I TE KŌTI MATUA O AOTEAROA TĀMAKI MAKAURAU ROHE

CRI 2017-404-286 [2017] NZHC 2830

BETWEEN

RICHARD JOSEPH MARTINSON

Appellant

AND

NEW ZEALAND POLICE Respondent

Hearing: 14 November 2017

Counsel:

G Harvey for the Appellant
K E Tuialii for the Respondent

Result:

14 November 2017

Reasons:

17 November 2017

REASONS JUDGMENT OF DUFFY J

This reasons for judgment was delivered by me on 17 November 2017 at 4.00 pm pursuant to Rule 11.5 of the High Court Rules.

Registrar/ Deputy Registrar

Solicitors/Counsel:

Mason Treloar Harvey, Pukekohe

Crown Solicitor, Manukau

MARTINSON v NEW ZEALAND POLICE [2017] NZHC 2830 [17 November 2017]

[1]      Following a Judge-alone trial in the District Court, the appellant, Richard Martinson, was found guilty of careless driving, threatening behaviour, and wilful damage.   He was ordered to pay $14,000 in reparation.   He appealed against the reparation order.

[2]      On 14 November 2017, I delivered a result judgment allowing the appeal. My reasons now follow.

The offending

[3]      The charges arose out of a single incident that occurred on 26 August 2016.  It began when Mr Martinson entered a roundabout and failed to give way to Mr Baird’s vehicle. Mr Baird had to brake sharply to avoid a collision, and sounded his horn. On exiting the roundabout onto Stadium Drive and hearing the sound of the horn, Mr Martinson stopped his vehicle, forcing Mr Baird to stop as well.   This meant Mr Baird’s vehicle, which was towing a trailer, temporarily blocked the roundabout.

[4]      Mr Martinson then pulled his vehicle into the flush median on Stadium Drive to turn right.  As Mr Baird’s vehicle passed him, Mr Martinson turned to the left, striking Mr Baird’s vehicle.  Mr Baird moved forward in an attempt to take evasive action, at which point Mr Martinson’s vehicle collected the trailer Mr Baird was towing.  Substantial damage was caused to Mr Baird’s vehicle and particularly to his trailer.
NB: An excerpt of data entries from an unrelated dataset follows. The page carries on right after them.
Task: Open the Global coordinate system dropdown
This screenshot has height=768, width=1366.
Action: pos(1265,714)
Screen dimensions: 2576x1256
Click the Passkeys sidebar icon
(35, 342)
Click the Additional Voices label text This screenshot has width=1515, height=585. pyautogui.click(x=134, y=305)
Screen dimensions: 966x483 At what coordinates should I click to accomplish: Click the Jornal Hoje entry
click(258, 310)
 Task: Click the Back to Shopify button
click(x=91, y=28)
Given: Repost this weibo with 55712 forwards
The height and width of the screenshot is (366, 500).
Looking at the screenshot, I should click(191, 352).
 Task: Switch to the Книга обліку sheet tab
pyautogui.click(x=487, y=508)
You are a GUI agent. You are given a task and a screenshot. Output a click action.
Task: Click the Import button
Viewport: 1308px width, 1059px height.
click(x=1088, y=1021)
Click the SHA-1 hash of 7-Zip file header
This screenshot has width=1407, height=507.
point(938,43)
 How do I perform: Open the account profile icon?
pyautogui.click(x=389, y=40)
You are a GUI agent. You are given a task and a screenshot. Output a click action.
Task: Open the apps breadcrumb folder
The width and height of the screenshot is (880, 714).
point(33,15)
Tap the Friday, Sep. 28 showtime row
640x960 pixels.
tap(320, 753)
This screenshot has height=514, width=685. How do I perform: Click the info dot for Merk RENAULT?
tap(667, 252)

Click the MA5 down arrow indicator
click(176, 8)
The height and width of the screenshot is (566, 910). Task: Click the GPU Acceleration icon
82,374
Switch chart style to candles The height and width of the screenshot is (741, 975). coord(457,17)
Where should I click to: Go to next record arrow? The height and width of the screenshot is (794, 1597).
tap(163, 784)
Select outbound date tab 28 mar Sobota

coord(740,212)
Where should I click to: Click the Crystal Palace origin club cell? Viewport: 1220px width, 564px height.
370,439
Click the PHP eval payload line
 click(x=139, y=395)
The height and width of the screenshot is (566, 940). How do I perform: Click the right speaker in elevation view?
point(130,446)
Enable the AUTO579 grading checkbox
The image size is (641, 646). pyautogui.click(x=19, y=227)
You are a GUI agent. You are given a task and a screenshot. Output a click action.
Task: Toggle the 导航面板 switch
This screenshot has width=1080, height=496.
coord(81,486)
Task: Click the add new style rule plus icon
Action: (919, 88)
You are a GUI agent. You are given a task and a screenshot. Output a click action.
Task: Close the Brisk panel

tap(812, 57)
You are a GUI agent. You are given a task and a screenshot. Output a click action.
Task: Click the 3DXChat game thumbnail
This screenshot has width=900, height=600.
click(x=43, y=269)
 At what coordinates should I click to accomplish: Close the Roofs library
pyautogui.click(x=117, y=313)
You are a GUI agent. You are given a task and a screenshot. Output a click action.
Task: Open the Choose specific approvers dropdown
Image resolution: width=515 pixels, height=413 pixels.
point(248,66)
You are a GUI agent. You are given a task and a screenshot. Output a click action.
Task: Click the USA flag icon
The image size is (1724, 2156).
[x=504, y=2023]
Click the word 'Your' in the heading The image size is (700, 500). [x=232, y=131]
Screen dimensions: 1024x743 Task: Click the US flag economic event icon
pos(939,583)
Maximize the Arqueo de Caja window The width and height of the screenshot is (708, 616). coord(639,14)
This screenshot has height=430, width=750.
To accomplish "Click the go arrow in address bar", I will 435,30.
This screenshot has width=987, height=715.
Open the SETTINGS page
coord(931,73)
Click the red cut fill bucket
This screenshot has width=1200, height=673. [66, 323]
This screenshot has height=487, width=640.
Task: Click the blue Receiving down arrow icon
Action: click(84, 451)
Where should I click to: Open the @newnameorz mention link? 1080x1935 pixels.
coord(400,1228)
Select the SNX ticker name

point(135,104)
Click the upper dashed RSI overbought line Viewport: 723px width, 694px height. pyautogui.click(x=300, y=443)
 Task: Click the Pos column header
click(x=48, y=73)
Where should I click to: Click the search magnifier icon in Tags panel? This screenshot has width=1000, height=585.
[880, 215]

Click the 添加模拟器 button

[5]      Mr Martinson exited his vehicle and approached Mr Baird’s front passenger door.  Finding it locked, he punched the vehicle’s side mirror, shattering the glass. When Mr Baird got out of his vehicle to inspect the damage, Mr Martinson yelled obscenities at him.  At one point he said “You should get back in your car right now before I put your body back in the van”.

[6]      As a result of the incident, Mr Martinson was convicted of careless driving,1

behaving threateningly,2 and wilful damage.3

[7]      Mr Baird’s victim impact statement records that he found Mr Martinson’s actions very intimidating, and that he believed Mr Martinson was going to assault him. He did not receive any injuries as a result of the crash.   He had obtained a quote of

$14,196.44 from Wallace Heron Ltd to repair his van and trailer.  He requires the van and trailer for use in his business.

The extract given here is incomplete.